▶ _原文节选_:
# # # # #

八个月的野外采集和考察终于结束了。临行时,独龙江同胞来了一百多人送行,乡政府组织了几十匹马驮运标本,十几位民工在垭口开路……
那路,实在太崎岖了,李恒从马上摔了下来。昏迷中醒来后,感到胸部疼痛剧烈,但她没有叫喊,也没有要求抬担架,她以无比坚强的意志重新骑到马上。马在乱石中的每一个颠簸,都疼得她气也喘不过来。
她在独龙江的收获是巨大的,采集了7075号标本,每号8份。丰硕的成果!
急需整理的标本使她无法住院医治,稍做休整后,她又立即投入了标本整理和后期的制作工作。这一做又是几个月,直到春节来临时,她才刚刚做完。然而,就在这天夜里,她气管出血,被紧急送往医院。医生责怪她不该在有毒气(消毒药)的标本室中,那样玩儿命地工作……
李恒就像那清澈明亮的水,看似柔弱,但却是以点点滴滴、川流不息的韧性,向着目标前进,这种柔韧正是无比峻峭的阳刚!

# # # # #

存储的条目

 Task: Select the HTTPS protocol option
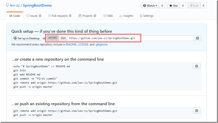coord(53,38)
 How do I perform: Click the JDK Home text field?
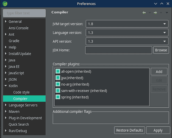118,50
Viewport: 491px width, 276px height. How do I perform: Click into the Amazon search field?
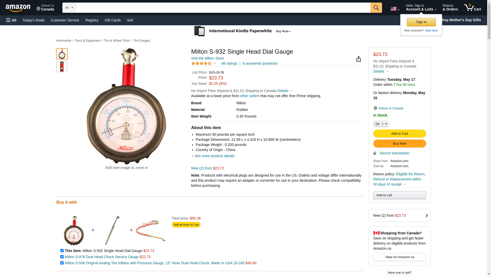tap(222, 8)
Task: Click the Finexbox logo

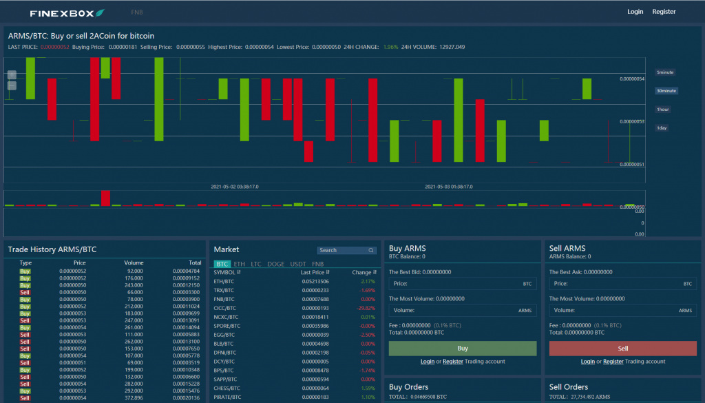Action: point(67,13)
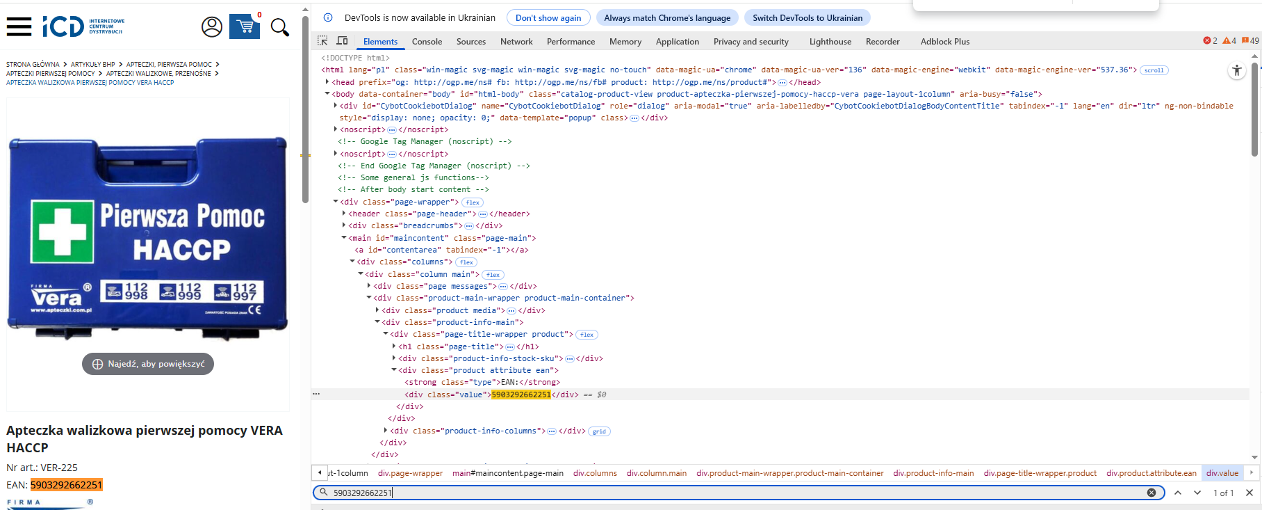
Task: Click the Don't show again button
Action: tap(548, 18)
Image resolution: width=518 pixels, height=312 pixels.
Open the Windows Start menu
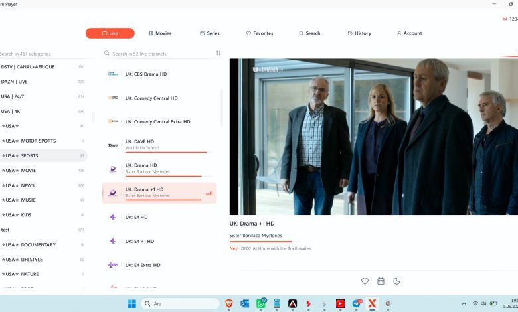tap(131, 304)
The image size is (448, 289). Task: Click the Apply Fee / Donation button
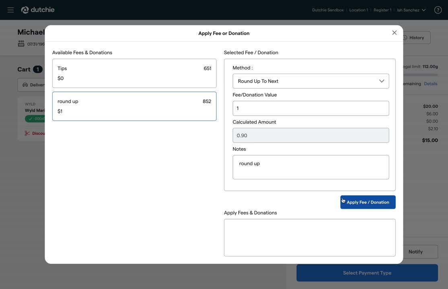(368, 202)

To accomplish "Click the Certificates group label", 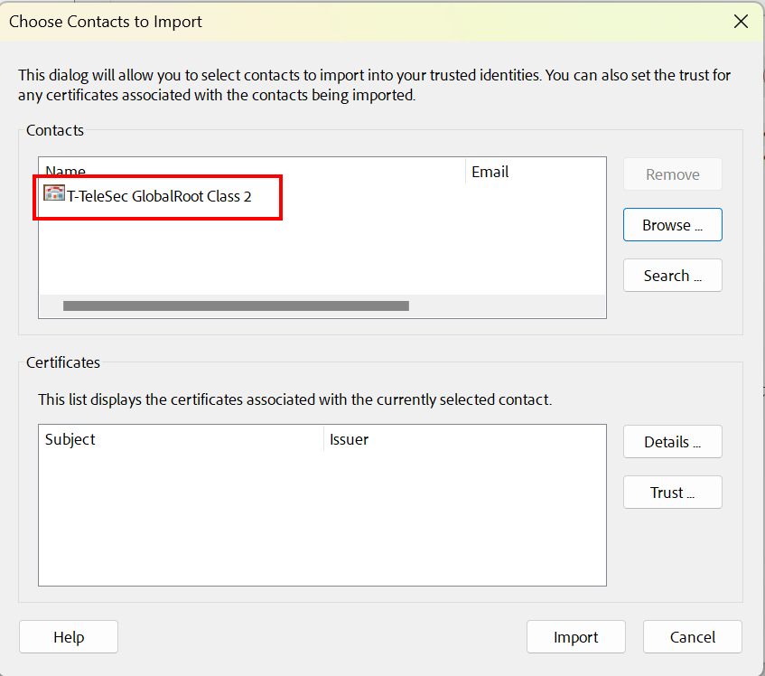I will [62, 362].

# # # # #

▶ _待做任务_: 把上面讲李恒在独龙江采集标本的那段文字，从最后一句后面接着往下写。

▶ _回答_:
皇天不负有心人,在她这7075号标本中,仅仅是植物新种、变种,就发现了五六十个,至于特有种,就更多了!植物学家们常说,如果一生能发现一个新种,那就不虚此生了!在这五六十个新种中,又以天南星科的最多,马蹄莲、红掌、白掌都属天南星科。天南星科的植物,具有很高的观赏价值。中国的天南星科植物,有三分之一是李恒发现的。这使她成了国际天南星科委员会的委员,使昆明的天南星科研究中心在世界上排到了前八位!
评价一个植物区系,主要依据之一是要看它的特有种,李恒在她的巨著《高黎贡山植物》中,宣告了这座神圣的大山,共有特有种植物88种201属,计434种!
结论是显然的:高黎贡山是世界上物种极丰富的重要区域之一!
李恒在植物科学界的成就令我叹为观止,无法也不可能一一去探究。于是我只问了一个问题:“你的最得意之作是什么?”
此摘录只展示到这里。